INFORMATION SUPPLIED:

————

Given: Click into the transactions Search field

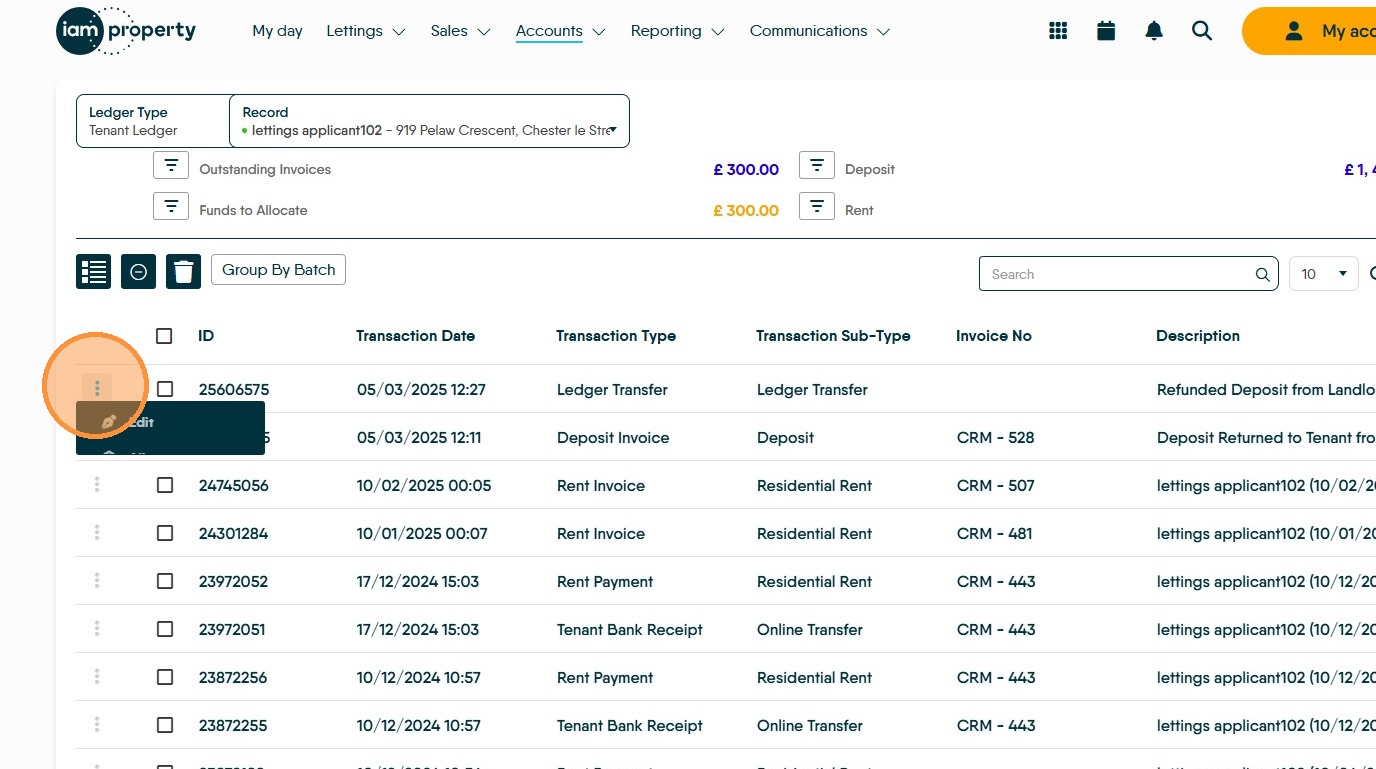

————

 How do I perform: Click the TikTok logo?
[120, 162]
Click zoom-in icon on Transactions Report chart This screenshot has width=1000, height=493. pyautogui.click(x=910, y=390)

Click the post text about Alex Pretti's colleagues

————

ACTIVITY: Word for word, restate the lines of the listing above starting at the line with "Click zoom-in icon" and ending at the line with "Click the post", and nothing outside them.

RESULT OF THE EXERCISE:
Click zoom-in icon on Transactions Report chart This screenshot has width=1000, height=493. pyautogui.click(x=910, y=390)

Click the post text about Alex Pretti's colleagues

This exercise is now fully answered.